Glaucio Aranha

No início dos anos 70, na Finlândia, houve um processo de reforma curricular e de treinamento de professores que culminou no enorme sucesso atual do setor educacional do país. Mas o que de fato levou a essa transformação? Segundo Pekka Saalvalainen, que é CEO da Finland University, uma iniciativa que reúne quatro das principais universidades finlandesas (Tampere University, University of Eastern Finland, University of Turku e Åbo Akademi University), o ponto diferencial para a obtenção dos bons resultados conquistados foi ter sido colocado o foco do processo de reforma na figura do professor.

Ao entender a atividade dos professores como central para o processo educacional, a reforma investiu no treinamento e capacitação dos docentes desde a sua formação. Assim, estudantes do curso de pedagogia começam a atuar cedo nas escolas, acompanhando um professor titular e observando o funcionamento das aulas, as dificuldades e como lidar com elas, sendo sempre orientada pelo professor responsável em um sistema de vivência que reproduz a experiência de um mentor e seu aprendiz.

O efeito desta e outras transformações no processo de formação dos professores pode ser visto visto, por exemplo, nos resultados do país no Programa Internacional de Avaliação de Alunos (PISA), no qual a Finlândia se destaca por possuir uma curva ascendente constante, ocupando lugar de destaque entre os melhores desempenhos, desde que adotou a reforma centrada na melhoria da qualificação do professor.

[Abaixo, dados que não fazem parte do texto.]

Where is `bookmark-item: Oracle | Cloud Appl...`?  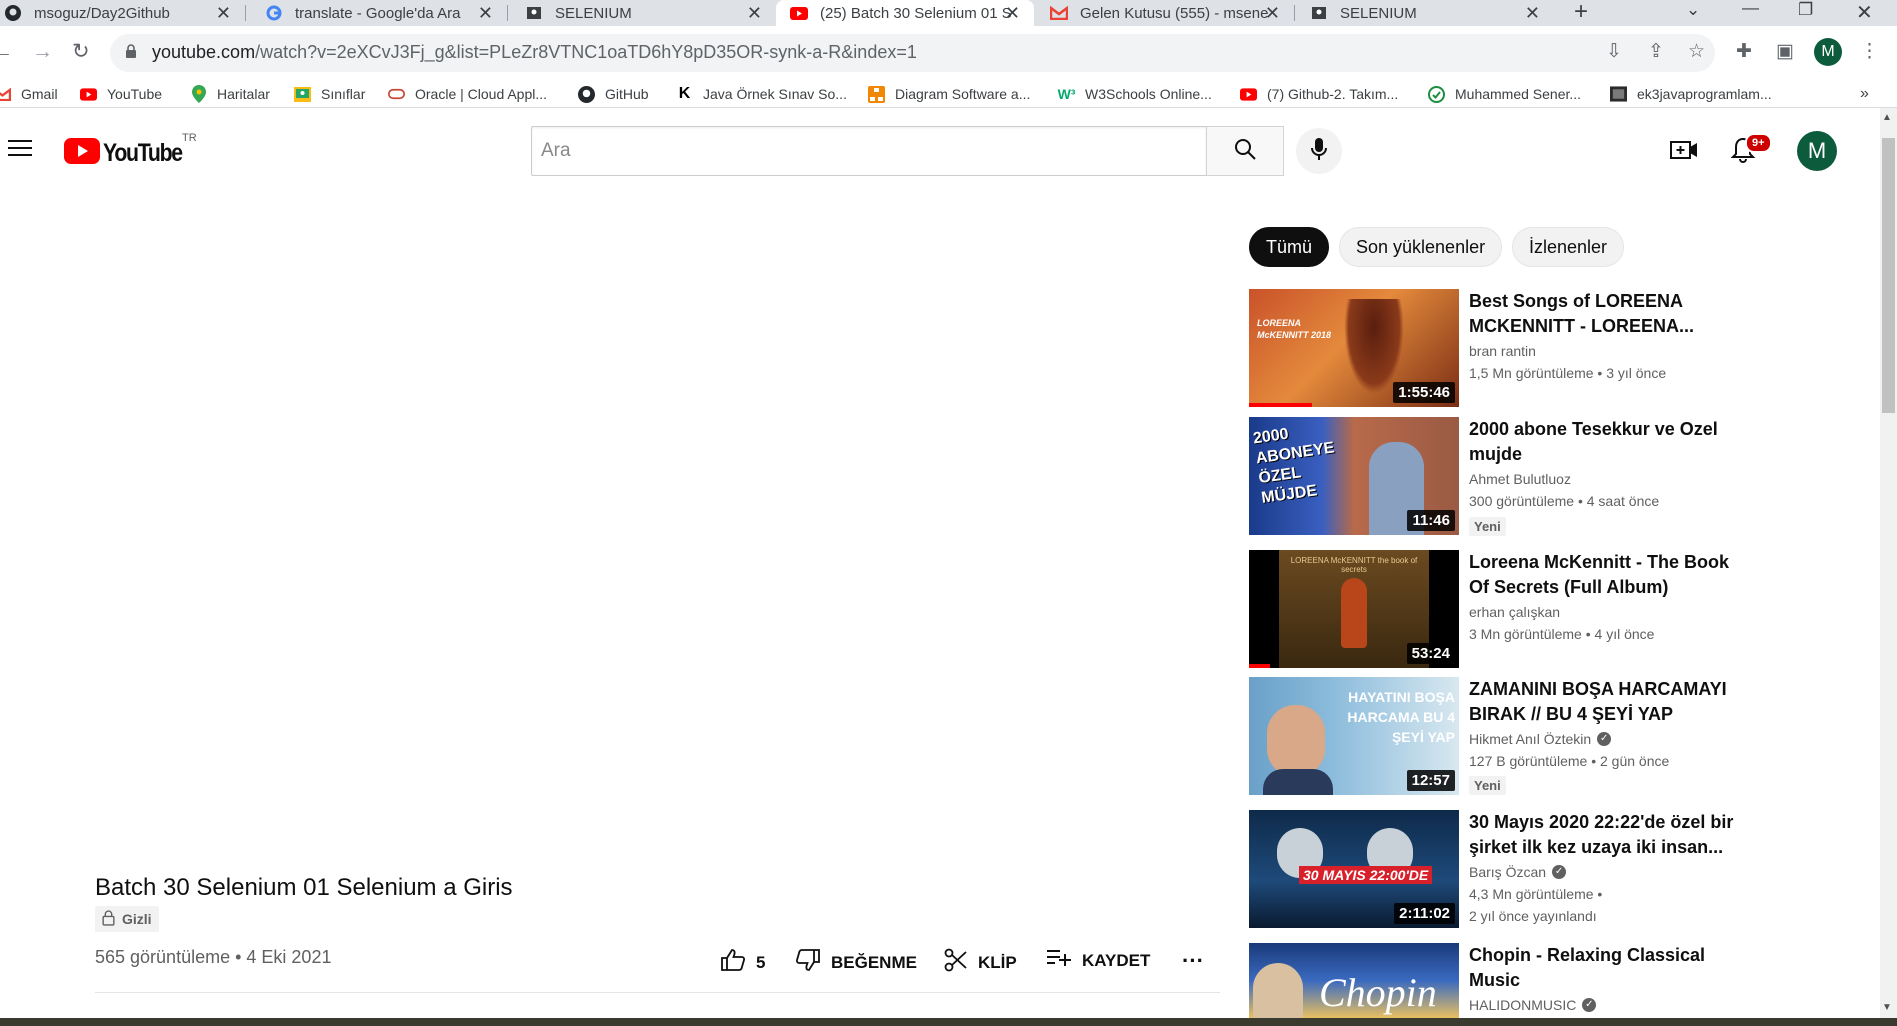 bookmark-item: Oracle | Cloud Appl... is located at coordinates (468, 94).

Mas podemos nos perguntar, o que viria a ser, efetivamente, uma formação centrada no professor. Na experiência finlandesa, entendeu-se ser uma priorização da experiência prática. Com isso, o professor responsável pela tutoria dos estudantes de pedagogia monitora o processo de desenvolvimento das habilidades dos formandos em contexto de sala de aula, no processo de mediação de conflitos entre alunos, no desenvolvimento do planejamento curricular, dentre outras atividades. O licenciando não é imerso na teoria para depois aplicá-la, mas vivencia ao longo de todo o curso em um ambiente seguro (acompanhando um professor responsável), aprendendo a se aperfeiçoar diante do feedback imediato e constante do mentor em relação às habilidades que demandam melhoria.

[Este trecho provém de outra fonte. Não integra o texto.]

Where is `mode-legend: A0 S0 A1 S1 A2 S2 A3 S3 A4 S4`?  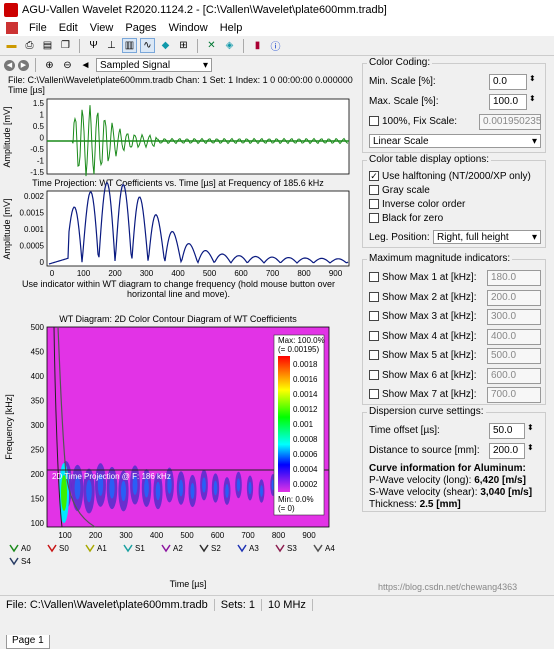 mode-legend: A0 S0 A1 S1 A2 S2 A3 S3 A4 S4 is located at coordinates (172, 555).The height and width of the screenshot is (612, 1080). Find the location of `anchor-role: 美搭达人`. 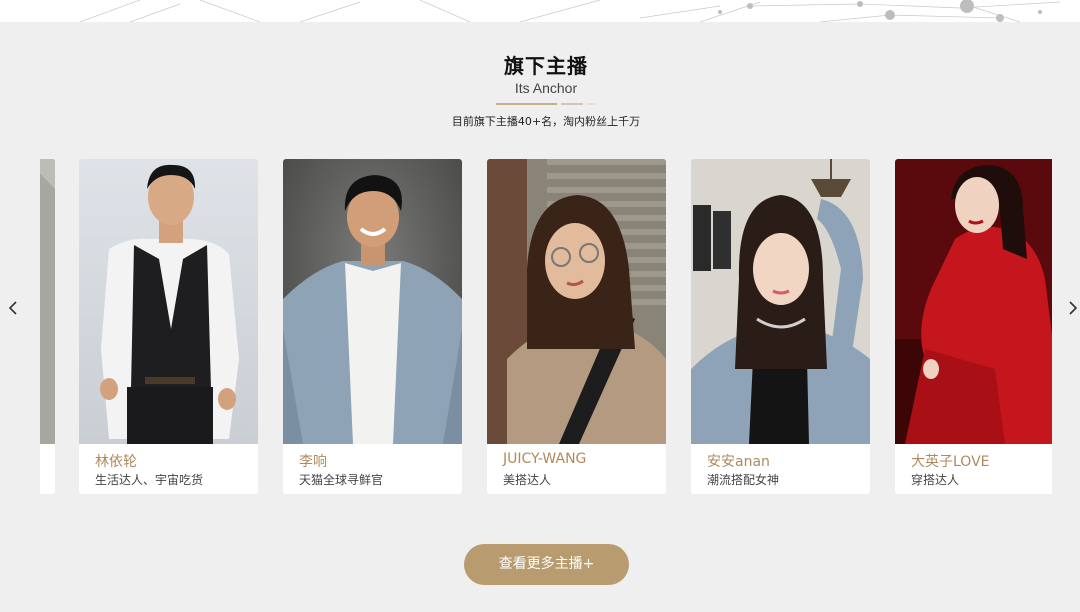

anchor-role: 美搭达人 is located at coordinates (528, 480).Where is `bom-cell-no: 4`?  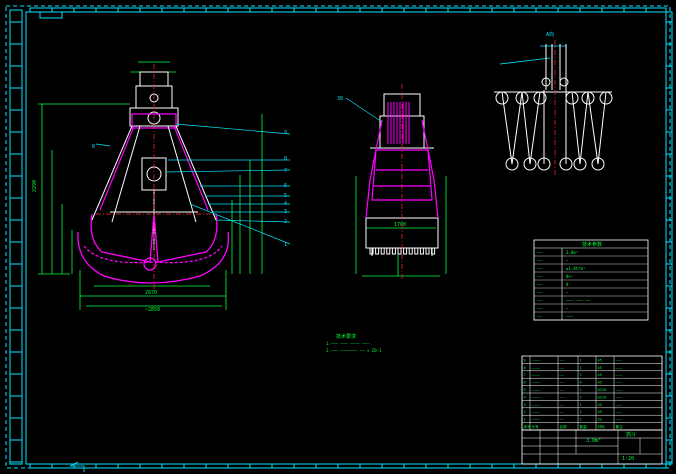 bom-cell-no: 4 is located at coordinates (525, 397).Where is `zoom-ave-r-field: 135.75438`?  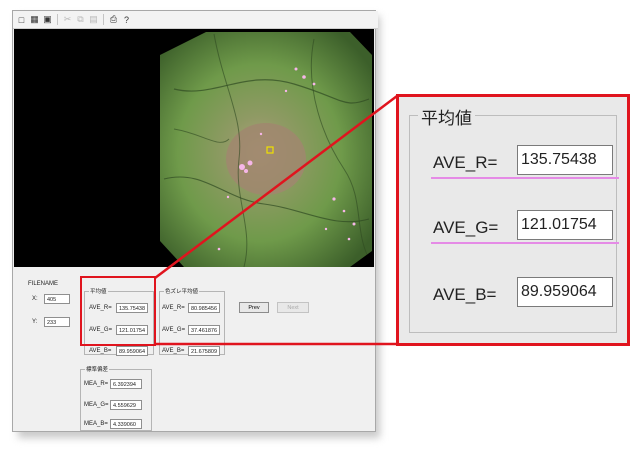
zoom-ave-r-field: 135.75438 is located at coordinates (565, 160).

Se o método tradicional foca nos fundamentos teóricos, o método finlandês foca na vivência, na observação participativa. Oportuniza aos licenciandos o desenvolvimento de competências de liderança em momentos específicos do cotidiano escolar, ministrando, por exemplo, uma parte do conteúdo sob avaliação do mentor. Finalizada a vivência, o professor titular (mentor) apresenta seu feedback, com positividade e crítica construtiva e objetivamente orientada. Quando viável, ele pode até mesmo intervir pontualmente, se a situação em curso se mostrar mais rica como oportunidade para apresentar modos e técnicas de melhoria em como lidar com dada situação.

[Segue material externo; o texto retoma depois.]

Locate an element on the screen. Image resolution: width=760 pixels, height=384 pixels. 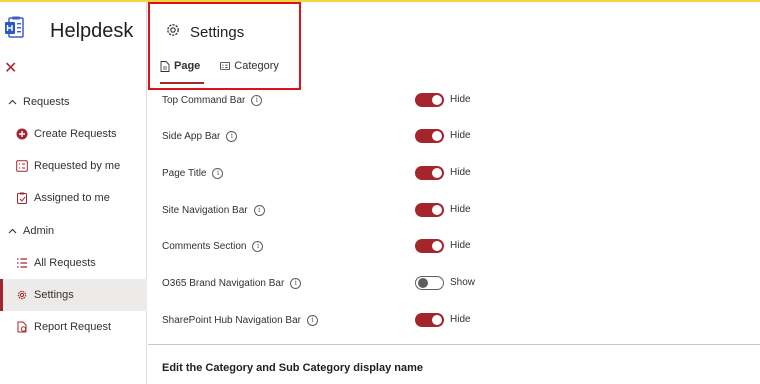
nav-item-all-requests: All Requests is located at coordinates (74, 263).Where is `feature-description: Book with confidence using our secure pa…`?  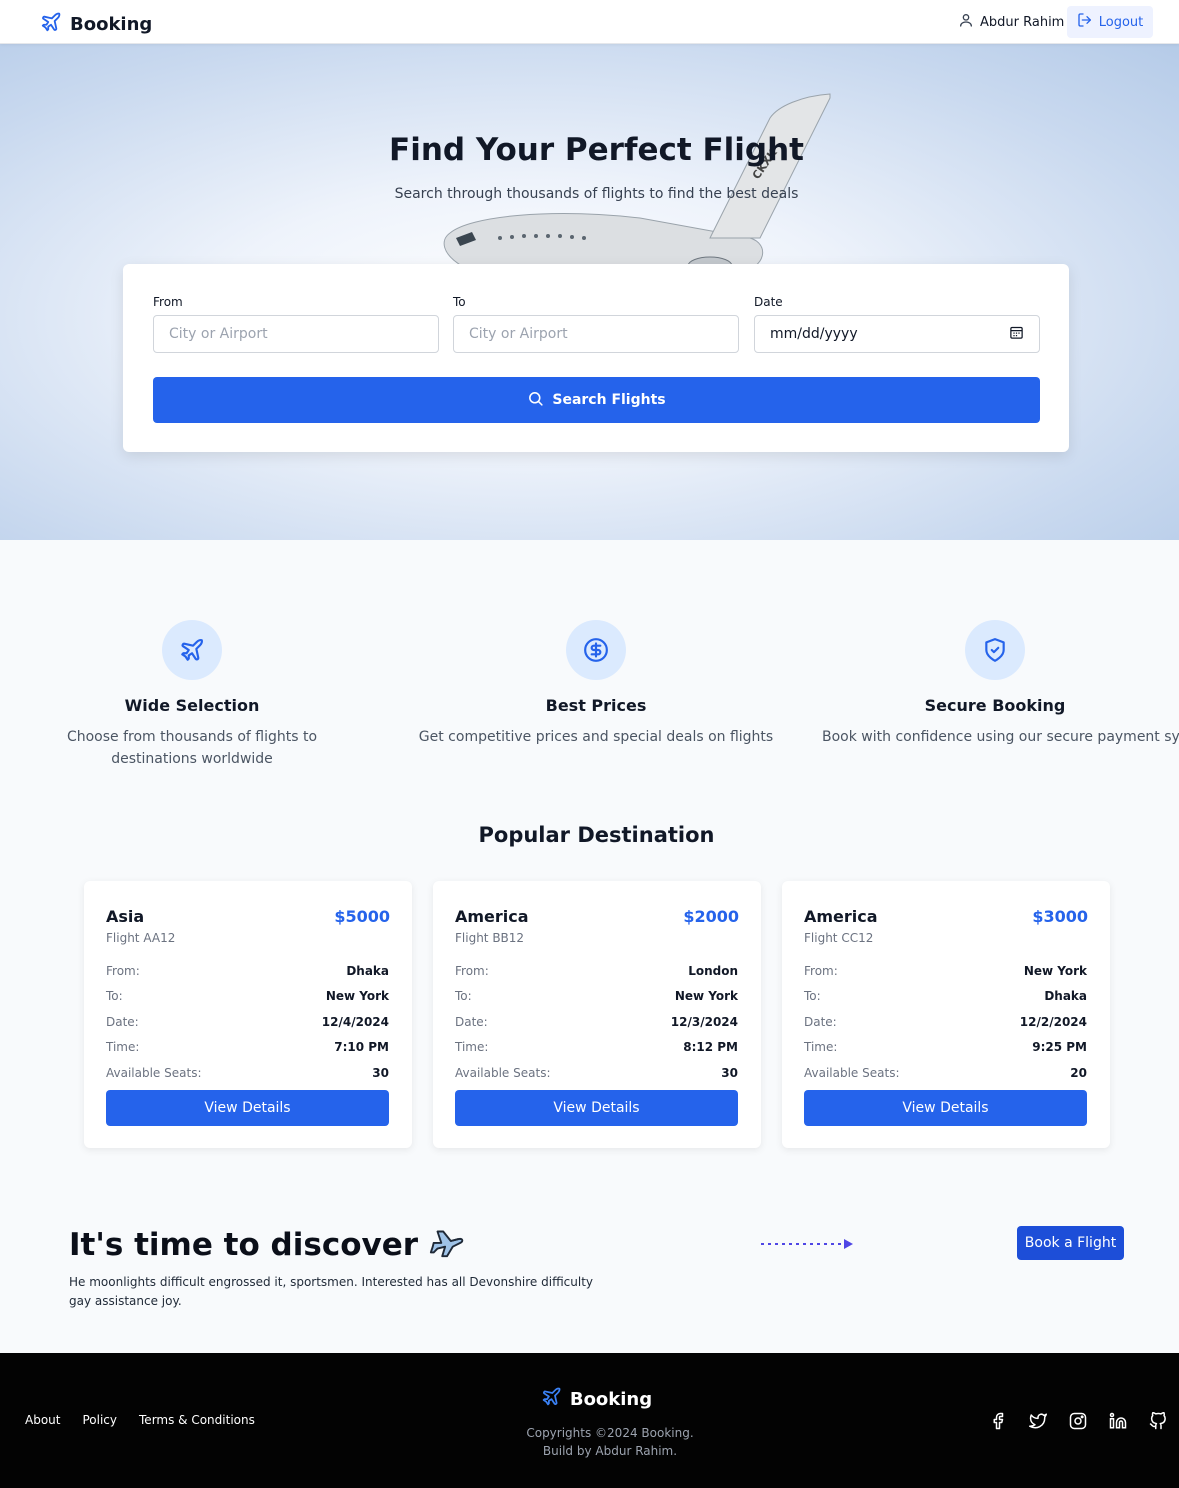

Sala de Aula na Finlândia (Iona Szkurnik/Bússola/Reprodução)

O processo como um todo se desdobra em numerosos outros aspectos, mas em apertada síntese parece razoável destacar que a proposta está edificada sobre: a valorização da experiência prática como recurso de aprendizagem, foco no professor para que sai da faculdade com a maturidade necessário para o desempenho de sua função, organização de grupos de instrutores mentores responsáveis por acompanhar o desenvolvimento dos alunos, ampliação do estágio na função de professor (acompanhando o titular), ocupação da sala de aula como lugar de produção de conhecimento pelo licenciando, formação para a gestão e empreendedorismo a fim de desenvolver competências de liderança e gestão de conflitos.

Obviamente, cada país possui suas especificidades sociais, econômicas, políticas e culturais não sendo viável a mera importação e implantação de um modelo de sucesso em outro contexto na vã esperança de que os resultados serão iguais. Entretanto, o olhar comparativo nos permite reparar soluções ainda não testadas ou, pelo menos, a aplicação com fins de avaliar quais pontos encontram eco e quais precisam passar por algum tipo de adaptação. Sabemos que nossa realidade não condiz com o desejável, mas precisamos testar métodos e adaptá-los, quando possível, para que tenhamos a esperança de que possamos, tal como outros países reformatar a curva de desempenho de nosso sistema educacional.